As this tour has since its inception, teams of top Sacramento designers add their touch to the featured rooms. But instead of one house, they now have five to decorate. Among those working on this tour are Kerrie Kelly Design Lab, Haus, JIL Design and Beyond the Garden Gate.

And instead of 10 days, the 2013 tour lasts three. As one of the oldest and most popular tours in Northern California, the Sacred Heart event often sells out. Organizers expect about 3,400 patrons this week to walk from home to home.

“We start getting calls in May and June,” Smith said. “They come from all over; people who may have moved away but still feel part of the Sacred Heart neighborhood. This really has become a family tradition. Reaching 40 years is pretty significant.”

It has become the school’s major fundraiser, paying for scholarships as well as many school programs.

The holiday tour features east Sacramento homes that have gone through elaborate renovation or restoration while preserving much of what made them great houses: their unique or historical design, architectural flair and beautiful interior design.

This house does all that and more.
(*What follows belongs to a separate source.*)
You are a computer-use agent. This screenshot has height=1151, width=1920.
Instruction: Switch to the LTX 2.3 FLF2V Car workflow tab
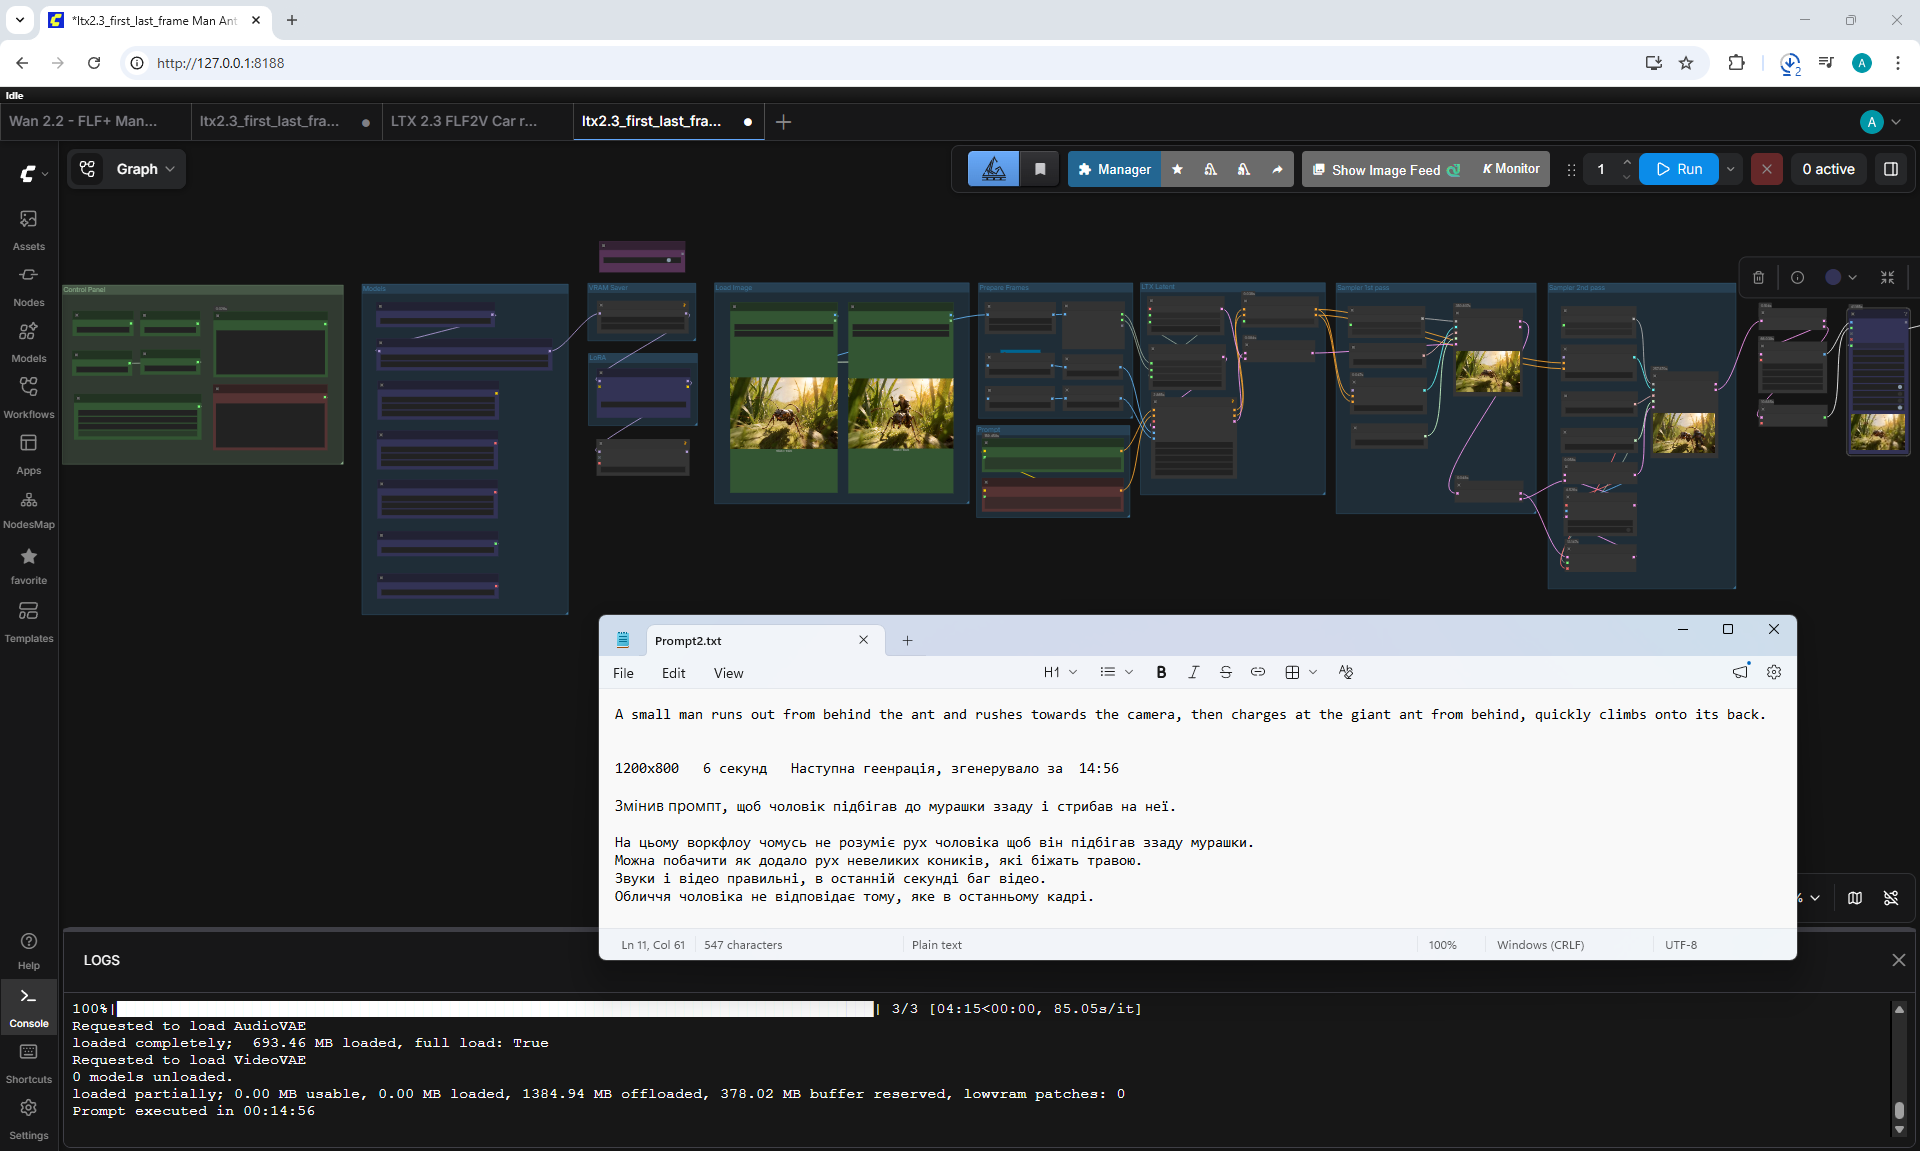[464, 121]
Designed by Dean and Dean, it was built in 1925 for Royal Miller, a local car dealer and longtime head of the Sacramento Municipal Utility District. When new, the house featured a first for its neighborhood: an automatic dishwasher.
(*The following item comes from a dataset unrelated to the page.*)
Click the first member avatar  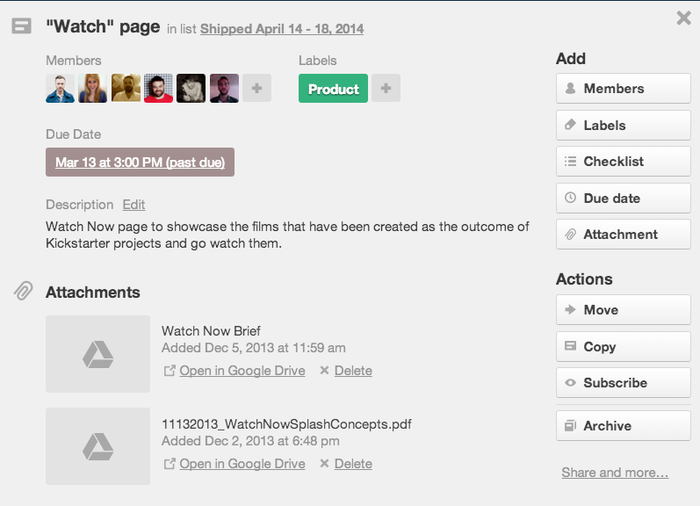click(60, 88)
At 4,280 square feet, it features five bedrooms and 41/2 baths. All have been updated (some radically) from the home’s original layout, yet all feel like they fit comfortably with the house’s spacious design.

The big difference between 1973 and 2013: the kitchen. From a utilitarian and relatively compact beginning, that room morphed into a modern great room with soaring ceiling, polished granite and space for a crowd. With an oversized island and restaurant-style appliances, the kitchen now stretches the length and width of what had been a long patio.

Most of that patio had already been enclosed when the Bonuccelli family bought the house in 2006. On her way to and from a midtown studio, Deborah drove past the home often. One day, she noticed it was for sale – and had a guesthouse that would make a perfect studio.

Never mind that she and her husband, who works in commercial real estate, had just finished an extensive remodel of their home in another Sacramento neighborhood. She was in love with this house.

When they see it, visitors often feel the same way.